BLOG POST: This post highlights how current Machine Learning services enables integration to expand into the enterprise landscape whilst requiring developers to take reinvent themselves and the tools they use.


It is important to be aware of what Machine Learning is and what it isn’t. And why this term is preferable to the term Artificial Intelligence for the range of services that exist today. Current examples of AI, such as face or voice recognition, chatbots, predictive maintenance, self-driving cars and others, operate using complex algorithms with a theoretical basis in probability theory and statistics.

These algorithms are trained using massive amount of data working within a very narrow domain. Face recognition software does not recognize voices; in fact it does not even understand what a face is, because, unlike humans, it has no conceptual understanding of the data it is processing. Instead it uses a vast set of images to create a mathematical approximation of what a face might look like. From that it can then guess whether the next image contains a face or not.

Through evolution, a human being is born with the ability to generalize using minimum data. The DeepMind software, which won the game of GO, played GO an enormous amount of times before it mastered all the different strategies of the game. Artificial Intelligence today is concerned with the application of mathematical tools and engineering approaches to solve specific problems in specific domains.

Although a great deal of research is being conducted, we do not yet have a) software with the ability to generalize from a set of basic rules or b) software which can create abstract concepts and from those concepts create new ones. Enterprises will be greatly affected by Machine Learning services and will try to adapt them but will also need to understand the limitations, strengths and weaknesses of the services if they are to utilize them to their maximal potentials.


For Machine Learning and Integration to merge, the definition of “Integration” will have to be expanded so that we are talking about building services outside of what has normally been integration, i.e. linking systems. For example, we can move data from multiple databases to the cloud, find discrepancies in the data and create APIs to allow access. Or we can let services start other processes based on these deviations.

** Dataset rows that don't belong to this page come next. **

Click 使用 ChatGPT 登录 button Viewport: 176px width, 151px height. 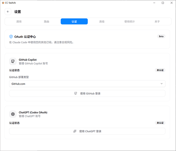click(x=87, y=131)
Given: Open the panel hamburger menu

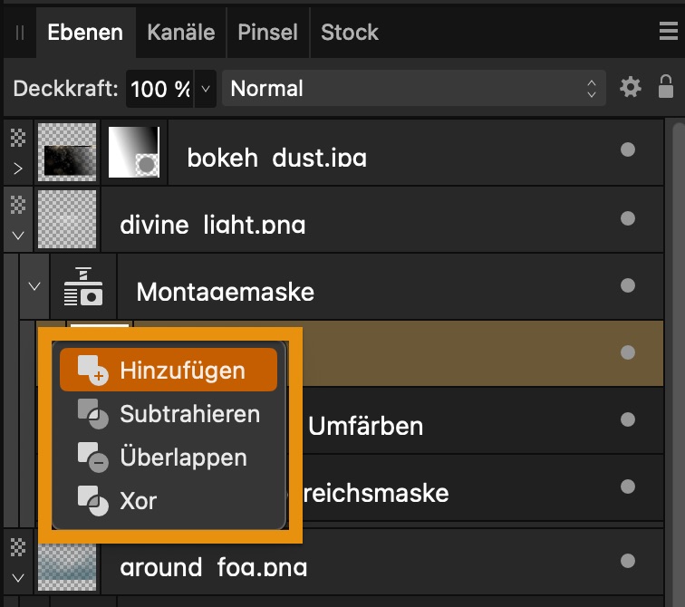Looking at the screenshot, I should tap(669, 32).
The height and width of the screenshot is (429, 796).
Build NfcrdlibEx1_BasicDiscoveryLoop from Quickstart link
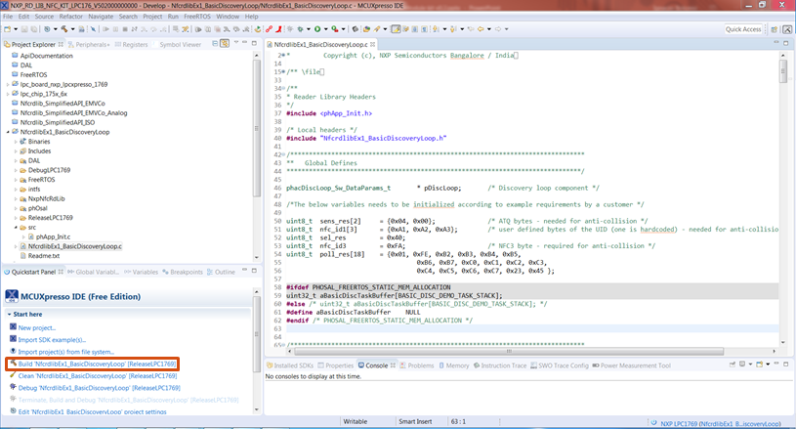96,364
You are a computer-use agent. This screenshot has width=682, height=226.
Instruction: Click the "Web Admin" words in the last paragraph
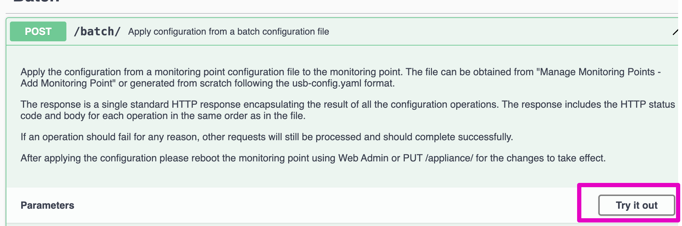363,158
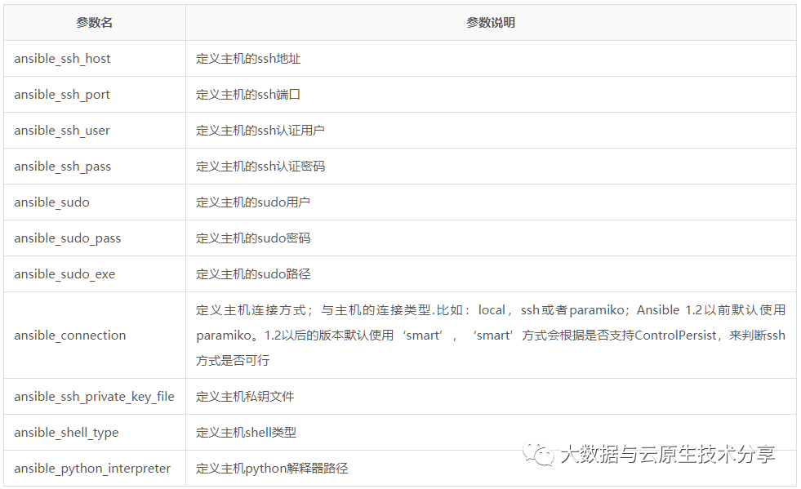Click the ansible_ssh_pass parameter name

[62, 167]
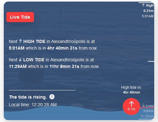Click the red Live Tide badge

tap(20, 17)
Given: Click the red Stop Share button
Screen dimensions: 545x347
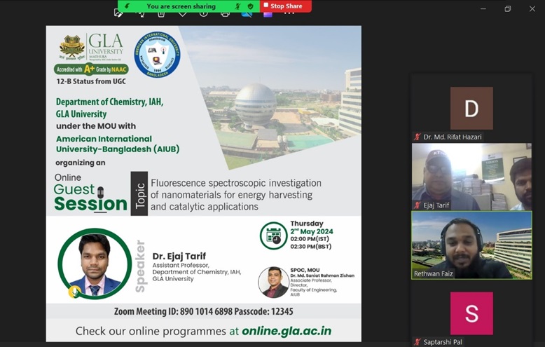Looking at the screenshot, I should tap(286, 6).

This is the future for us who are integrators. Certainly system-to-system integration will remain, but more of the new requirements, projects and technology will be about building new forms of services and there we need to broaden what we mean by integration


Even with the advent of machine learning, questions still need to be asked about why organizations are building connected systems. One must remember that machine learning such as predictive maintenance, which requires competence in IoT, is an investment that should result in value creation. It is about collecting data from environments, devices and users and turn it into information that is used to improve performance. The value is in greater reliability, faster time to market, reduced costs, better customer relationships and increased revenue. These outcomes are made possible when you know the state of your machines and the world around you at each moment in time. These are the outputs of the new Systems of Intelligence created by data-focused, flexible, secure, and scalable IoT solutions.

To be successful, business roles and integration developers working together should start with a specific problem in a specific domain. They should be crystal clear about the benefit the enterprise will derive from a cloud-based IT model. Applying these new skills and services will in the end require combining organizational, software delivery, and IT infrastructure transformation. Integration developers should be at the cutting edge of this transformation.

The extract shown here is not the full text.